BEGIN Supplied entries
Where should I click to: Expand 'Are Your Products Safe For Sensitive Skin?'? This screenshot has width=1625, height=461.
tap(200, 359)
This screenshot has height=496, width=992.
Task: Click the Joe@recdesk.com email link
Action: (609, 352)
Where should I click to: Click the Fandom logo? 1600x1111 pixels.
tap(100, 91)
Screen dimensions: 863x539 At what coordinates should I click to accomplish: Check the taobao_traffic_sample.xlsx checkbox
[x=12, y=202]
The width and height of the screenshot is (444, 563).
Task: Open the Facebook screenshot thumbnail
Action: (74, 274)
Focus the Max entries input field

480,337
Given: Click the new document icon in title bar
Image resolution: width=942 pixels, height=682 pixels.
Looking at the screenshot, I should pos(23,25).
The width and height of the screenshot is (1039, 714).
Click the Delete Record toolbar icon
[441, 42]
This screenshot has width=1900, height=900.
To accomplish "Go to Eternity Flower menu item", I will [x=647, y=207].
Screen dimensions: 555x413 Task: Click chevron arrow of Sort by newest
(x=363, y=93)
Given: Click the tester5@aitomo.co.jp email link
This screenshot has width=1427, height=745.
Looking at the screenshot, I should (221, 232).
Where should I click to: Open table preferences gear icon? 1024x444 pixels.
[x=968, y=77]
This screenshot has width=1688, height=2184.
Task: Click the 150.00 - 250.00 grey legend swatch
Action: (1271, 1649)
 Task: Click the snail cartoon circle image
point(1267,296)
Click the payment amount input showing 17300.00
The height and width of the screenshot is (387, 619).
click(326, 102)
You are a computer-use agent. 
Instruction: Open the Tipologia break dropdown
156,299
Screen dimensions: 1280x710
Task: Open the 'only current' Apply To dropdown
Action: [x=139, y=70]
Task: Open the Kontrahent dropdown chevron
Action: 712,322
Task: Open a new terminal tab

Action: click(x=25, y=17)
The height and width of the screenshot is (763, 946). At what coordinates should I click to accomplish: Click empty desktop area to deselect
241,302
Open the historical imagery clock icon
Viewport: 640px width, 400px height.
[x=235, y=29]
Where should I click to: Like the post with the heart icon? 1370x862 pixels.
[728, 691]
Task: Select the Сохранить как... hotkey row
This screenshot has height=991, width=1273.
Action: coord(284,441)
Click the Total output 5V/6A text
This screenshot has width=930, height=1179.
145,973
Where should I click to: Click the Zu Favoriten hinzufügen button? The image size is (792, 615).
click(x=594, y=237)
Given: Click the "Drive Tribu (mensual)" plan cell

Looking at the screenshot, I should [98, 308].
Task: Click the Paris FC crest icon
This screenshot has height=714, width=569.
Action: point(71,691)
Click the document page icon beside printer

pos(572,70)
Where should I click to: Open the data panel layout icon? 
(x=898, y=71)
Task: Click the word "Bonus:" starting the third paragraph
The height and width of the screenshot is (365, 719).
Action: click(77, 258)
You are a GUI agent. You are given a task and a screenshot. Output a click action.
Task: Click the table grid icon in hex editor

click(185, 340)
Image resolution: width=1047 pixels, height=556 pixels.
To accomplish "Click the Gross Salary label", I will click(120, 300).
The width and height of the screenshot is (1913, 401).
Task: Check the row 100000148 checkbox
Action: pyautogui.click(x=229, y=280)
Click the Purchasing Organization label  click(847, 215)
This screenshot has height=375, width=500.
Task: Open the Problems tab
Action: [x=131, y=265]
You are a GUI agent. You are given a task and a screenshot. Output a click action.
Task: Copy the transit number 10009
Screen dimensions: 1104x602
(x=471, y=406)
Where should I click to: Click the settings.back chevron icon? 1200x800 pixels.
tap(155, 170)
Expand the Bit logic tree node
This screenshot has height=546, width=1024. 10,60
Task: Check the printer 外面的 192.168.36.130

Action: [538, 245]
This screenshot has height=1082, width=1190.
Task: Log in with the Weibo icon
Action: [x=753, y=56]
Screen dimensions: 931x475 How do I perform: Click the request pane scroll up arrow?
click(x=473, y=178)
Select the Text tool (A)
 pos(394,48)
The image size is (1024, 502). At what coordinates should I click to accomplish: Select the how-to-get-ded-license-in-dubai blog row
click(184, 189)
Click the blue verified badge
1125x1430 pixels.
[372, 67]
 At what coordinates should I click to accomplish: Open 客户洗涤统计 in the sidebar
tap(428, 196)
END Supplied entries
◆ **Exercise requirements**
A word-for-word repeat of the full data is needed.

◆ **Result**
Where should I click to: Expand 'Are Your Products Safe For Sensitive Skin?'? This screenshot has width=1625, height=461.
tap(200, 359)
This screenshot has height=496, width=992.
Task: Click the Joe@recdesk.com email link
Action: (609, 352)
Where should I click to: Click the Fandom logo? 1600x1111 pixels.
tap(100, 91)
Screen dimensions: 863x539 At what coordinates should I click to accomplish: Check the taobao_traffic_sample.xlsx checkbox
[x=12, y=202]
The width and height of the screenshot is (444, 563).
Task: Open the Facebook screenshot thumbnail
Action: (74, 274)
Focus the Max entries input field

480,337
Given: Click the new document icon in title bar
Image resolution: width=942 pixels, height=682 pixels.
Looking at the screenshot, I should pos(23,25).
The width and height of the screenshot is (1039, 714).
Click the Delete Record toolbar icon
[441, 42]
This screenshot has width=1900, height=900.
To accomplish "Go to Eternity Flower menu item", I will [x=647, y=207].
Screen dimensions: 555x413 Task: Click chevron arrow of Sort by newest
(x=363, y=93)
Given: Click the tester5@aitomo.co.jp email link
This screenshot has width=1427, height=745.
Looking at the screenshot, I should (221, 232).
Where should I click to: Open table preferences gear icon? 1024x444 pixels.
[x=968, y=77]
This screenshot has width=1688, height=2184.
Task: Click the 150.00 - 250.00 grey legend swatch
Action: (1271, 1649)
 Task: Click the snail cartoon circle image
point(1267,296)
Click the payment amount input showing 17300.00
The height and width of the screenshot is (387, 619).
click(326, 102)
You are a computer-use agent. 
Instruction: Open the Tipologia break dropdown
156,299
Screen dimensions: 1280x710
Task: Open the 'only current' Apply To dropdown
Action: [x=139, y=70]
Task: Open the Kontrahent dropdown chevron
Action: 712,322
Task: Open a new terminal tab

Action: click(x=25, y=17)
The height and width of the screenshot is (763, 946). At what coordinates should I click to accomplish: Click empty desktop area to deselect
241,302
Open the historical imagery clock icon
Viewport: 640px width, 400px height.
[x=235, y=29]
Where should I click to: Like the post with the heart icon? 1370x862 pixels.
[728, 691]
Task: Select the Сохранить как... hotkey row
This screenshot has height=991, width=1273.
Action: coord(284,441)
Click the Total output 5V/6A text
This screenshot has width=930, height=1179.
145,973
Where should I click to: Click the Zu Favoriten hinzufügen button? The image size is (792, 615).
click(x=594, y=237)
Given: Click the "Drive Tribu (mensual)" plan cell

Looking at the screenshot, I should [98, 308].
Task: Click the Paris FC crest icon
This screenshot has height=714, width=569.
Action: point(71,691)
Click the document page icon beside printer

pos(572,70)
Where should I click to: Open the data panel layout icon? 
(x=898, y=71)
Task: Click the word "Bonus:" starting the third paragraph
The height and width of the screenshot is (365, 719).
Action: click(77, 258)
You are a GUI agent. You are given a task and a screenshot. Output a click action.
Task: Click the table grid icon in hex editor

click(185, 340)
Image resolution: width=1047 pixels, height=556 pixels.
To accomplish "Click the Gross Salary label", I will click(120, 300).
The width and height of the screenshot is (1913, 401).
Task: Check the row 100000148 checkbox
Action: pyautogui.click(x=229, y=280)
Click the Purchasing Organization label  click(847, 215)
This screenshot has height=375, width=500.
Task: Open the Problems tab
Action: [x=131, y=265]
You are a GUI agent. You are given a task and a screenshot. Output a click action.
Task: Copy the transit number 10009
Screen dimensions: 1104x602
(x=471, y=406)
Where should I click to: Click the settings.back chevron icon? 1200x800 pixels.
tap(155, 170)
Expand the Bit logic tree node
This screenshot has height=546, width=1024. 10,60
Task: Check the printer 外面的 192.168.36.130

Action: [538, 245]
This screenshot has height=1082, width=1190.
Task: Log in with the Weibo icon
Action: [x=753, y=56]
Screen dimensions: 931x475 How do I perform: Click the request pane scroll up arrow?
click(x=473, y=178)
Select the Text tool (A)
 pos(394,48)
The image size is (1024, 502). At what coordinates should I click to accomplish: Select the how-to-get-ded-license-in-dubai blog row
click(184, 189)
Click the blue verified badge
1125x1430 pixels.
[372, 67]
 At what coordinates should I click to accomplish: Open 客户洗涤统计 in the sidebar
tap(428, 196)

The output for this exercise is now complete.